11/12/2024 / By Ethan Huff
The Public Readiness and Emergency Preparedness (PREP) Act, which Congress passed just before President Trump declared a public health emergency for the Wuhan coronavirus (COVID-19) in early 2020, is not enough to shield the pharmaceutical industry from liability for breach of contract, a U.S. judge ruled this past week.

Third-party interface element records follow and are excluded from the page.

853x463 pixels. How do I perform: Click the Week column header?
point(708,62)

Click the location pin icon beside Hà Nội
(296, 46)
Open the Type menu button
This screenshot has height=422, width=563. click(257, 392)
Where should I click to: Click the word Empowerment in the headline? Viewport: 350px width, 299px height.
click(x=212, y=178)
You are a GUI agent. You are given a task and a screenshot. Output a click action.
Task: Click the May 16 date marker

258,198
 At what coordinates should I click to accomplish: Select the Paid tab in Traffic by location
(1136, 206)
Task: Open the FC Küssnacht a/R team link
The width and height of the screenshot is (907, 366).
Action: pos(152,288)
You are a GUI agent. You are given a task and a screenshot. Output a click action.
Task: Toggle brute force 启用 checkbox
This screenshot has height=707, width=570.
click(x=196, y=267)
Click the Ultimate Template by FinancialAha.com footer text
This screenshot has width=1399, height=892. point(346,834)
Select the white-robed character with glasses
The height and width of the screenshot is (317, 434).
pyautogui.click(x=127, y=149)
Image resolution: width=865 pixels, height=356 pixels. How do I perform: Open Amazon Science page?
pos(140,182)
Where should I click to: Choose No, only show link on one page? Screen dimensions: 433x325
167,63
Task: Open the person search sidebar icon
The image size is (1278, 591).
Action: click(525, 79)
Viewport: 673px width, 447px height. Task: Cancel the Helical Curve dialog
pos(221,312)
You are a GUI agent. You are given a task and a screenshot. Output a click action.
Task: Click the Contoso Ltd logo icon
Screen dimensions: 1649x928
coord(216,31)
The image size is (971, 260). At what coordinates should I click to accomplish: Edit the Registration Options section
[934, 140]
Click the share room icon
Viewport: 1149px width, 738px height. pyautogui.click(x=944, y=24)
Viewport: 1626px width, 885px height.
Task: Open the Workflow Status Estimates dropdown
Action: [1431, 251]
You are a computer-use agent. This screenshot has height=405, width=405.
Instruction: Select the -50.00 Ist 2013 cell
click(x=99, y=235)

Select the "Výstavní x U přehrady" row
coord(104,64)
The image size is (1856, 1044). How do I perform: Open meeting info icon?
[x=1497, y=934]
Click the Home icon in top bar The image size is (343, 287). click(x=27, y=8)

In a feverish attempt to create the perfect con for Big Pharma to rake in the dough during the “pandemic,” both sides of the American political aisle rushed through the PREP Act, believing it would be the perfect liability shield for COVID jab makers like AstraZeneca, which is on the hook for injuries.
A woman named Brianne Dressen sued AstraZeneca, which produced a viral vector version of a COVID injection – Moderna and Pfizer released mRNA (modRNA) injections – after the shot harmed her in a 2020 clinical trial. AstraZeneca tried to get the suit dropped by playing the PREP Act card, but U.S. District Judge Robert J. Shelby ruled otherwise.
While it is still true that Dressen cannot sue AstraZeneca for her actual injuries – remember, America, that Big Pharma is the only industry that cannot be held liable for injuries caused by its products – she can still sue the company for breach of contract.
“The basis of Dressen’s claim is a broken promise, not a countermeasure,” Judge Shelby said. “Dressen was administered a covered countermeasure, and she was warned that she may suffer from an adverse reaction, but the fact that she suffered from such reaction was not sufficient to ripen her claim.”
“Rather, she only has a claim because AstraZeneca made a contractual promise to her that happened to involve the effects of a covered countermeasure.”
(Related: Earlier this year, AstraZeneca publicly admitted that its COVID injection causes mysterious clots, which is why the company decided to voluntarily pull the shot from the global market.)
In its defense, AstraZeneca submitted a theory via legal filings suggesting that the pharmaceutical industry needs to be shielded from all liability through the PREP Act because otherwise vaccine companies will be less willing to quickly develop countermeasures during so-called public health emergencies. Dressen’s lawyers successfully countered this theory by showing that enforcing the company’s legal contracts achieves the same result.
“If the PREP Act immunized deceptive contractual inducement and sanctioned illusory promises, then no one would agree to undertake the high-risk activities that are critical during public health emergency responses,” Judge Shelby further said.
“The PREP Act drafters could not have intended to allow pharmaceutical companies to make illusory promises to clinical trial participants because doing so would erode public trust and undermine the ability to recruit willing participants, which in turn would erode and undermine pandemic preparedness.”
One of the examples Judge Shelby put forth to back this was AstraZeneca’s initial agreement with Dressen to pay her $125 for time and travel reimbursements each time she visited the clinical trial facility for her injections and associated observation. The consent form she signed stated that AstraZeneca would “cover the costs of research injuries” and “pay the costs of medical treatment.”
“AstraZeneca’s theory of immunity would allow it to shirk this and any other promise made to trial participants merely because the promise ultimately relates to the administration or use of a vaccine,” Judge Shelby explained.
After receiving AstraZeneca’s COVID injection, Dressen developed a spate of injuries that the National Institutes of Health (NIH) officially diagnosed as having occurred because of the experimental shot.
When Dressen first sought reimbursement for medical care, AstraZeneca offered $590.20, which she refused for being “far less” than the amount she actually needed.